La legge delega per la riforma fiscale prosegue nel solco, laddove afferma tra i principi che dovranno essere introdotti quello dell’avvicinamento della base imponibile al risultato di bilancio, nonché la revisione della disciplina dei costi parzialmente deducibili delle imprese. Circa l’avvicinamento della base imponibile al risultato d’esercizio s’immagini cosa può voler dire, ad esempio, contabilizzare ammortamenti superiori a quelli stabiliti dal DM 31.12.1988 e poterli comunque dedurre anche oltre i limiti tabellari. Oppure dedurre gli interessi di mora di competenza ancorché non ancora pagati. Sono solo alcuni esempi che sono presi dalla relazione illustrativa delle Delega. Nell’ambito dei fringe benefit ai dipendenti è noto che questi concorrono a formare il loro reddito in misura parziale e corrispondentemente il datore di lavoro deduce i relativi costi per un importo non superiore al reddito tassato al dipendente.  Ora la riforma prevede una rivisitazione delle disciplina: questa può andare in due direzioni opposte:

  1. i fringe benefit ai dipendenti vengono tassati in misura maggiore di quella attuale;
  2. il datore di lavoro deduce le spese sostenute per i fringe benefit concessi ai dipendenti in misura superiore a quella (scarsa) attuale.

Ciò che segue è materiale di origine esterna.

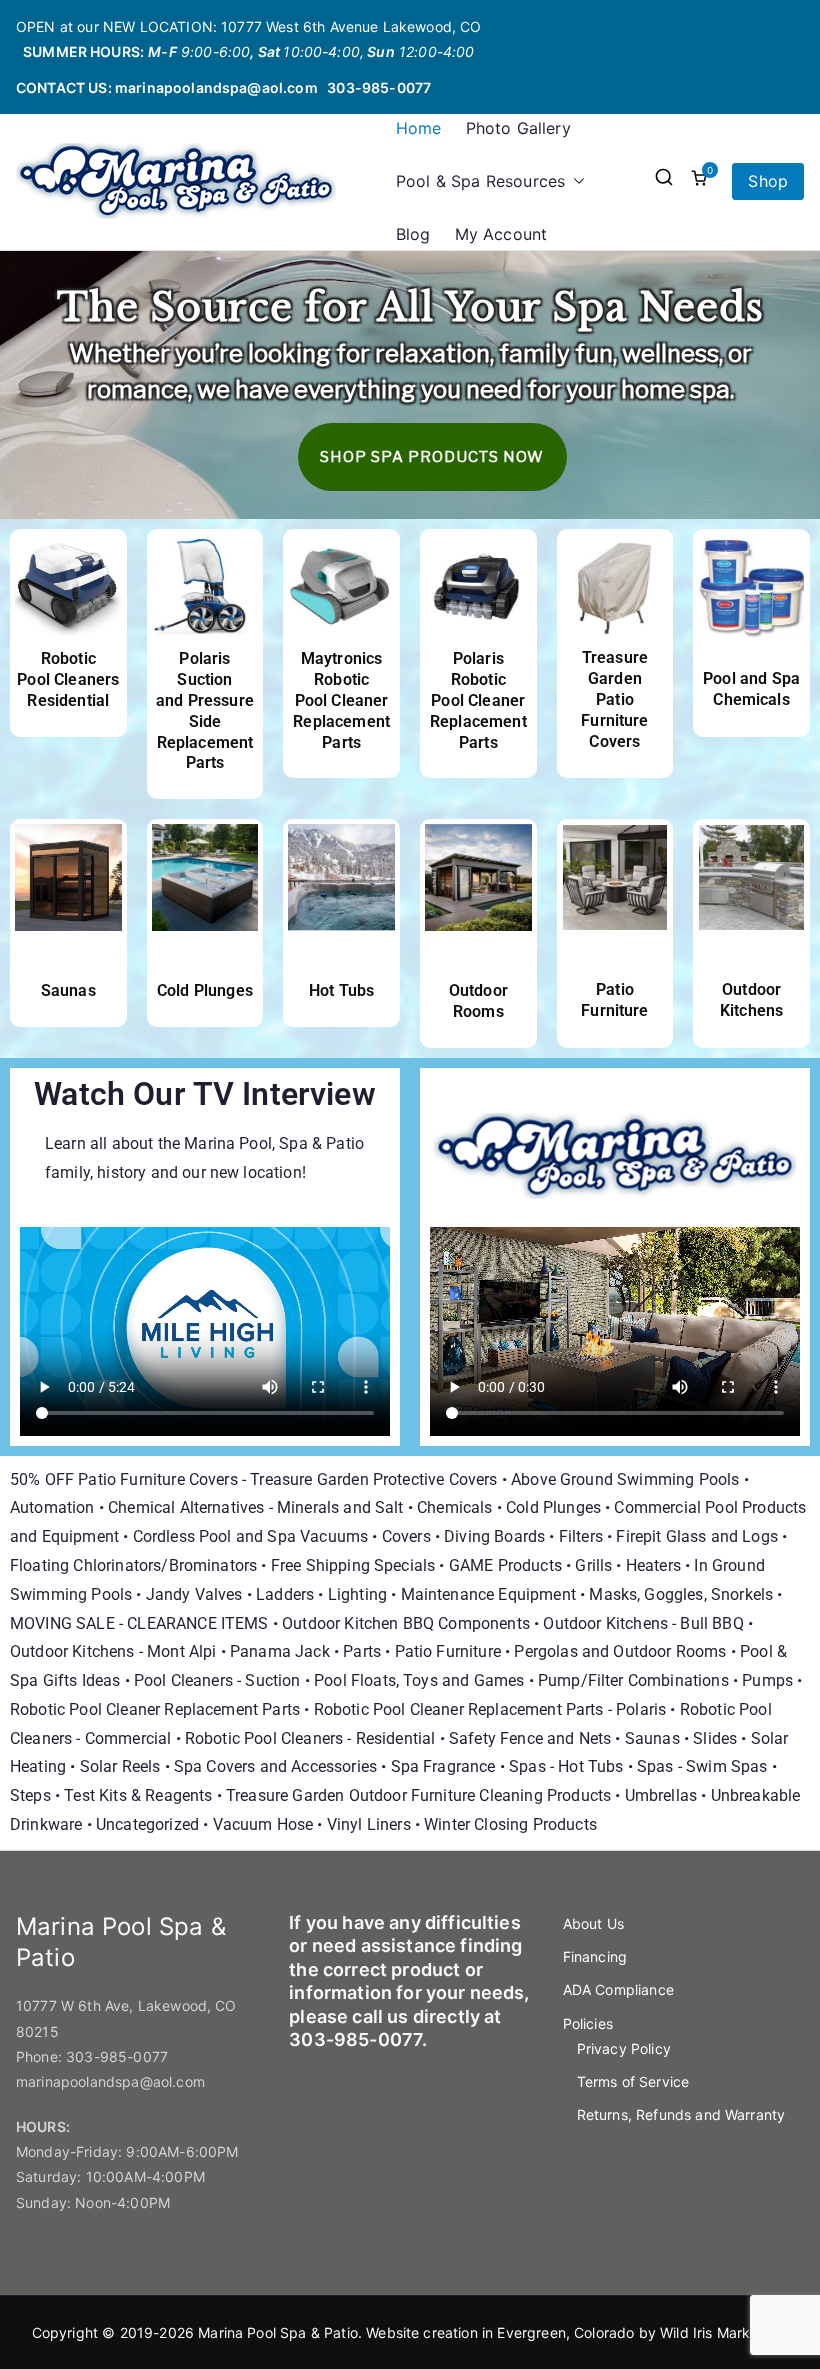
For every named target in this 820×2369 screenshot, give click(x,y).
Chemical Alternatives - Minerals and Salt (256, 1507)
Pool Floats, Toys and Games (419, 1680)
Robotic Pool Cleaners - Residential (310, 1738)
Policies (588, 2023)
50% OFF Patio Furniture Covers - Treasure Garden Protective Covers (254, 1479)
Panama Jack (280, 1651)
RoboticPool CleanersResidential (68, 679)
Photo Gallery (518, 128)
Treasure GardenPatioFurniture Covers (614, 699)
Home (419, 128)
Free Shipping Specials (353, 1565)
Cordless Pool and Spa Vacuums (251, 1536)
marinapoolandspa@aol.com (216, 87)
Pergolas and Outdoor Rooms (620, 1651)
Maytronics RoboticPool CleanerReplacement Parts (341, 700)
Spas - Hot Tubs (566, 1766)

Al momento non è dato sapere.

Ebbene, se la prima soluzione è possibile (poveri dipendenti), certamente verrebbe applicata a tutte le imprese a prescindere dal limite dimensionale. Per un ovvio principio di uniformità. Se anche la seconda dovesse risultare attuata, ci dispiacerebbe se fosse riservata alle sole imprese con bilancio revisionato.  Senonché la delega è chiara sul punto: alcune norme (chiaramente di favore) si applicheranno solo alle società soggette a revisione del bilancio.

Mi direte: un chiaro stimolo per crescere.

Giusto! E allora fatevi prescrivere un po’ di ormoni e poi mettetevi in fila in farmacia!